=== WHAT IS EXPECTED ===
Retype all of the records below character for character, keeping every line in its original order.

=== GIVEN RECORDS ===
— start —
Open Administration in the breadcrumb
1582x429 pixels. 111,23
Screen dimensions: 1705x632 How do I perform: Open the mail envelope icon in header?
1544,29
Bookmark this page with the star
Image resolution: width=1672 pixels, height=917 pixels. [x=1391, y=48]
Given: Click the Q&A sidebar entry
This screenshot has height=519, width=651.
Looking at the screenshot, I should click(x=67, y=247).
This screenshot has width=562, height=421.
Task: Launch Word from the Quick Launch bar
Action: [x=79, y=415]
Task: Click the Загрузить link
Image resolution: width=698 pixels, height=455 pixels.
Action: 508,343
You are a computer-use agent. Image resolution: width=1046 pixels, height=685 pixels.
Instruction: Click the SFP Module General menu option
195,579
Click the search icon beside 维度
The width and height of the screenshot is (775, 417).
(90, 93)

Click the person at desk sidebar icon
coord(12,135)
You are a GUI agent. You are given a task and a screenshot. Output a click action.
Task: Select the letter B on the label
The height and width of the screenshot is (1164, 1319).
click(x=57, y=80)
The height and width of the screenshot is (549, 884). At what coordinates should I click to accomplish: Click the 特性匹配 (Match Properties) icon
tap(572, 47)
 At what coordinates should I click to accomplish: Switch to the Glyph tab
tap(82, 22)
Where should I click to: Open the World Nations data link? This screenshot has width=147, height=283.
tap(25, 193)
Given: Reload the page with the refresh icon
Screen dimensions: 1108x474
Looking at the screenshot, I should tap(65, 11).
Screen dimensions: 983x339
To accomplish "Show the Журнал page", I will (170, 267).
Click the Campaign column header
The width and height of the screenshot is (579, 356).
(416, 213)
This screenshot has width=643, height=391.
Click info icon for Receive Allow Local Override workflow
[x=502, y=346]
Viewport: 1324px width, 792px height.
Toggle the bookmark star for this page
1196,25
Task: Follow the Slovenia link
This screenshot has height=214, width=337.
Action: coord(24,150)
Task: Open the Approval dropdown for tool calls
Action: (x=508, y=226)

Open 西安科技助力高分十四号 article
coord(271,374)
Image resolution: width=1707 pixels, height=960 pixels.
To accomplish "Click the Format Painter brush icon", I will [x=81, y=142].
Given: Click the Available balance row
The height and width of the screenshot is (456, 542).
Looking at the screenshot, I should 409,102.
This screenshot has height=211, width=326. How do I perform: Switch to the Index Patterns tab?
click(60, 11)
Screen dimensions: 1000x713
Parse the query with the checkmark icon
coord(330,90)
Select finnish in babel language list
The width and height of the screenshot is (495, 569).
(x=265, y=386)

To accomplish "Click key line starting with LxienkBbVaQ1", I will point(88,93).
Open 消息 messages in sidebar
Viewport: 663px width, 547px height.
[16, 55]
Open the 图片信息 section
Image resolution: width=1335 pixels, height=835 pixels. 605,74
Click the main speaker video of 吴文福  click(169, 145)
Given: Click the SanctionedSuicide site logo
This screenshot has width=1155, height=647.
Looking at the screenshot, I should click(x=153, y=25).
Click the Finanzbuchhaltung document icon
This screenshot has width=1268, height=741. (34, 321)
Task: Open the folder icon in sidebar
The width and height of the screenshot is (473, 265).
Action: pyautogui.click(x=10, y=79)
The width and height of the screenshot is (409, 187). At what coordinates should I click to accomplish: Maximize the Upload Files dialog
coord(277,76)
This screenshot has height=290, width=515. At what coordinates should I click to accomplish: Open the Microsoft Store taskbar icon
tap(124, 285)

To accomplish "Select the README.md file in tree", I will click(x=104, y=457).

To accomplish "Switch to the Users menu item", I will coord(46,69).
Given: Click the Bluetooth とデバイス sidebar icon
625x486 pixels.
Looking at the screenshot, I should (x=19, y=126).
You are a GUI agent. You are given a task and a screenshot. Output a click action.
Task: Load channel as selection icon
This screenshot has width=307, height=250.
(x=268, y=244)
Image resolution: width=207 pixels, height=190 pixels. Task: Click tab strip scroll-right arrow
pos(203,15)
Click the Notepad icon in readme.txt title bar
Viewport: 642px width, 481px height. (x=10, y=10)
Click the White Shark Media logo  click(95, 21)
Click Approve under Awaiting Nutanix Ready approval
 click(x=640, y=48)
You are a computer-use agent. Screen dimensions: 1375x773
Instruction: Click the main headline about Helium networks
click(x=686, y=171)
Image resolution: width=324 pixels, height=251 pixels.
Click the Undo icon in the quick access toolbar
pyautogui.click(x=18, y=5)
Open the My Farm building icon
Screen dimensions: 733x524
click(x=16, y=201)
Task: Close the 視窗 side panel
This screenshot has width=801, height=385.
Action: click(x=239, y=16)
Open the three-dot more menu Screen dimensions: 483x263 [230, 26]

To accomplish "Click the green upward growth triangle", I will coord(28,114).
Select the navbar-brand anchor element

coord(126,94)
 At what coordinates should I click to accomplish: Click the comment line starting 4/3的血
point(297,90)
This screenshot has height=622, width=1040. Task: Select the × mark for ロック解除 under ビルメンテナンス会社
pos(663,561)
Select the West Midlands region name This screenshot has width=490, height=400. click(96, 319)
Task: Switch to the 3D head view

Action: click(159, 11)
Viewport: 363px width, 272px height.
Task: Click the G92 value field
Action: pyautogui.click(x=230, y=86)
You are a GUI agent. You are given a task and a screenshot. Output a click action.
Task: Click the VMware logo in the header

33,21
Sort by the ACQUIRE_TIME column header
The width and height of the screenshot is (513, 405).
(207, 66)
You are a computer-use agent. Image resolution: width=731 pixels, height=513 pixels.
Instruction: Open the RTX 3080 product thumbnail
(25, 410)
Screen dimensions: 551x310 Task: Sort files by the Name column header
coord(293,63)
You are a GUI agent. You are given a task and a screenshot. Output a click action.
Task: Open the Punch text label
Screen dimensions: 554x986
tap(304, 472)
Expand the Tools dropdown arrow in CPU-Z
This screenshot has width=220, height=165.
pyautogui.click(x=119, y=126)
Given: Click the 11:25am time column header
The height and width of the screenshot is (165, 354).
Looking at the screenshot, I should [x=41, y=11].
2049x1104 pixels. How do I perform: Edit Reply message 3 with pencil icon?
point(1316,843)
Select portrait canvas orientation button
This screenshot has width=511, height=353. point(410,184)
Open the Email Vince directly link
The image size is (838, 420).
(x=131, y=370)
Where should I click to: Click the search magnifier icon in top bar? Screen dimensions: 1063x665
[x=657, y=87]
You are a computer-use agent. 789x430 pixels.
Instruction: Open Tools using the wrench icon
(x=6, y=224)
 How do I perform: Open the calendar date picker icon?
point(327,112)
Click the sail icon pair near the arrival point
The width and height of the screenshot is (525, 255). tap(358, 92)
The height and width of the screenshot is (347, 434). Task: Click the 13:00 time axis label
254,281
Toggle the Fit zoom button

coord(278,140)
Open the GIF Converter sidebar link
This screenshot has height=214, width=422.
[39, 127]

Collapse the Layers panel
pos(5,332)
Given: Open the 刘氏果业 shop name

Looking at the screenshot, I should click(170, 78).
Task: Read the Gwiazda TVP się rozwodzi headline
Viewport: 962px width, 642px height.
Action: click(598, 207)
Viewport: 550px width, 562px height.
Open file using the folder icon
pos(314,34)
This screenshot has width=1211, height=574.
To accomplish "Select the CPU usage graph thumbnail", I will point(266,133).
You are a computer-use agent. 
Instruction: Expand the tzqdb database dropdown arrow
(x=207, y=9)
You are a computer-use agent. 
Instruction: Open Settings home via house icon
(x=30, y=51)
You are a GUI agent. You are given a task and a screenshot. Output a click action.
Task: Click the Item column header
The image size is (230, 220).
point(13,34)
— end —
=== RESPONSE TO THIS EXERCISE ===
Open Administration in the breadcrumb
1582x429 pixels. 111,23
Screen dimensions: 1705x632 How do I perform: Open the mail envelope icon in header?
1544,29
Bookmark this page with the star
Image resolution: width=1672 pixels, height=917 pixels. [x=1391, y=48]
Given: Click the Q&A sidebar entry
This screenshot has height=519, width=651.
Looking at the screenshot, I should click(x=67, y=247).
This screenshot has width=562, height=421.
Task: Launch Word from the Quick Launch bar
Action: [x=79, y=415]
Task: Click the Загрузить link
Image resolution: width=698 pixels, height=455 pixels.
Action: 508,343
You are a computer-use agent. Image resolution: width=1046 pixels, height=685 pixels.
Instruction: Click the SFP Module General menu option
195,579
Click the search icon beside 维度
The width and height of the screenshot is (775, 417).
(90, 93)

Click the person at desk sidebar icon
coord(12,135)
You are a GUI agent. You are given a task and a screenshot. Output a click action.
Task: Select the letter B on the label
The height and width of the screenshot is (1164, 1319).
click(x=57, y=80)
The height and width of the screenshot is (549, 884). At what coordinates should I click to accomplish: Click the 特性匹配 (Match Properties) icon
tap(572, 47)
 At what coordinates should I click to accomplish: Switch to the Glyph tab
tap(82, 22)
Where should I click to: Open the World Nations data link? This screenshot has width=147, height=283.
tap(25, 193)
Given: Reload the page with the refresh icon
Screen dimensions: 1108x474
Looking at the screenshot, I should tap(65, 11).
Screen dimensions: 983x339
To accomplish "Show the Журнал page", I will (170, 267).
Click the Campaign column header
The width and height of the screenshot is (579, 356).
(416, 213)
This screenshot has width=643, height=391.
Click info icon for Receive Allow Local Override workflow
[x=502, y=346]
Viewport: 1324px width, 792px height.
Toggle the bookmark star for this page
1196,25
Task: Follow the Slovenia link
This screenshot has height=214, width=337.
Action: coord(24,150)
Task: Open the Approval dropdown for tool calls
Action: (x=508, y=226)

Open 西安科技助力高分十四号 article
coord(271,374)
Image resolution: width=1707 pixels, height=960 pixels.
To accomplish "Click the Format Painter brush icon", I will [x=81, y=142].
Given: Click the Available balance row
The height and width of the screenshot is (456, 542).
Looking at the screenshot, I should 409,102.
This screenshot has height=211, width=326. How do I perform: Switch to the Index Patterns tab?
click(60, 11)
Screen dimensions: 1000x713
Parse the query with the checkmark icon
coord(330,90)
Select finnish in babel language list
The width and height of the screenshot is (495, 569).
(x=265, y=386)

To accomplish "Click key line starting with LxienkBbVaQ1", I will point(88,93).
Open 消息 messages in sidebar
Viewport: 663px width, 547px height.
[16, 55]
Open the 图片信息 section
Image resolution: width=1335 pixels, height=835 pixels. 605,74
Click the main speaker video of 吴文福  click(169, 145)
Given: Click the SanctionedSuicide site logo
This screenshot has width=1155, height=647.
Looking at the screenshot, I should click(x=153, y=25).
Click the Finanzbuchhaltung document icon
This screenshot has width=1268, height=741. (34, 321)
Task: Open the folder icon in sidebar
The width and height of the screenshot is (473, 265).
Action: pyautogui.click(x=10, y=79)
The width and height of the screenshot is (409, 187). At what coordinates should I click to accomplish: Maximize the Upload Files dialog
coord(277,76)
This screenshot has height=290, width=515. At what coordinates should I click to accomplish: Open the Microsoft Store taskbar icon
tap(124, 285)

To accomplish "Select the README.md file in tree", I will click(x=104, y=457).

To accomplish "Switch to the Users menu item", I will coord(46,69).
Given: Click the Bluetooth とデバイス sidebar icon
625x486 pixels.
Looking at the screenshot, I should (x=19, y=126).
You are a GUI agent. You are given a task and a screenshot. Output a click action.
Task: Load channel as selection icon
This screenshot has width=307, height=250.
(x=268, y=244)
Image resolution: width=207 pixels, height=190 pixels. Task: Click tab strip scroll-right arrow
pos(203,15)
Click the Notepad icon in readme.txt title bar
Viewport: 642px width, 481px height. (x=10, y=10)
Click the White Shark Media logo  click(95, 21)
Click Approve under Awaiting Nutanix Ready approval
 click(x=640, y=48)
You are a computer-use agent. Screen dimensions: 1375x773
Instruction: Click the main headline about Helium networks
click(x=686, y=171)
Image resolution: width=324 pixels, height=251 pixels.
Click the Undo icon in the quick access toolbar
pyautogui.click(x=18, y=5)
Open the My Farm building icon
Screen dimensions: 733x524
click(x=16, y=201)
Task: Close the 視窗 side panel
This screenshot has width=801, height=385.
Action: click(x=239, y=16)
Open the three-dot more menu Screen dimensions: 483x263 [230, 26]

To accomplish "Click the green upward growth triangle", I will coord(28,114).
Select the navbar-brand anchor element

coord(126,94)
 At what coordinates should I click to accomplish: Click the comment line starting 4/3的血
point(297,90)
This screenshot has height=622, width=1040. Task: Select the × mark for ロック解除 under ビルメンテナンス会社
pos(663,561)
Select the West Midlands region name This screenshot has width=490, height=400. click(96, 319)
Task: Switch to the 3D head view

Action: click(159, 11)
Viewport: 363px width, 272px height.
Task: Click the G92 value field
Action: pyautogui.click(x=230, y=86)
You are a GUI agent. You are given a task and a screenshot. Output a click action.
Task: Click the VMware logo in the header

33,21
Sort by the ACQUIRE_TIME column header
The width and height of the screenshot is (513, 405).
(207, 66)
You are a computer-use agent. Image resolution: width=731 pixels, height=513 pixels.
Instruction: Open the RTX 3080 product thumbnail
(25, 410)
Screen dimensions: 551x310 Task: Sort files by the Name column header
coord(293,63)
You are a GUI agent. You are given a task and a screenshot. Output a click action.
Task: Open the Punch text label
Screen dimensions: 554x986
tap(304, 472)
Expand the Tools dropdown arrow in CPU-Z
This screenshot has width=220, height=165.
pyautogui.click(x=119, y=126)
Given: Click the 11:25am time column header
The height and width of the screenshot is (165, 354).
Looking at the screenshot, I should [x=41, y=11].
2049x1104 pixels. How do I perform: Edit Reply message 3 with pencil icon?
point(1316,843)
Select portrait canvas orientation button
This screenshot has width=511, height=353. point(410,184)
Open the Email Vince directly link
The image size is (838, 420).
(x=131, y=370)
Where should I click to: Click the search magnifier icon in top bar? Screen dimensions: 1063x665
[x=657, y=87]
You are a computer-use agent. 789x430 pixels.
Instruction: Open Tools using the wrench icon
(x=6, y=224)
 How do I perform: Open the calendar date picker icon?
point(327,112)
Click the sail icon pair near the arrival point
The width and height of the screenshot is (525, 255). tap(358, 92)
The height and width of the screenshot is (347, 434). Task: Click the 13:00 time axis label
254,281
Toggle the Fit zoom button

coord(278,140)
Open the GIF Converter sidebar link
This screenshot has height=214, width=422.
[39, 127]

Collapse the Layers panel
pos(5,332)
Given: Open the 刘氏果业 shop name

Looking at the screenshot, I should click(170, 78).
Task: Read the Gwiazda TVP się rozwodzi headline
Viewport: 962px width, 642px height.
Action: click(598, 207)
Viewport: 550px width, 562px height.
Open file using the folder icon
pos(314,34)
This screenshot has width=1211, height=574.
To accomplish "Select the CPU usage graph thumbnail", I will point(266,133).
You are a computer-use agent. 
Instruction: Expand the tzqdb database dropdown arrow
(x=207, y=9)
You are a computer-use agent. 
Instruction: Open Settings home via house icon
(x=30, y=51)
You are a GUI agent. You are given a task and a screenshot. Output a click action.
Task: Click the Item column header
The image size is (230, 220).
point(13,34)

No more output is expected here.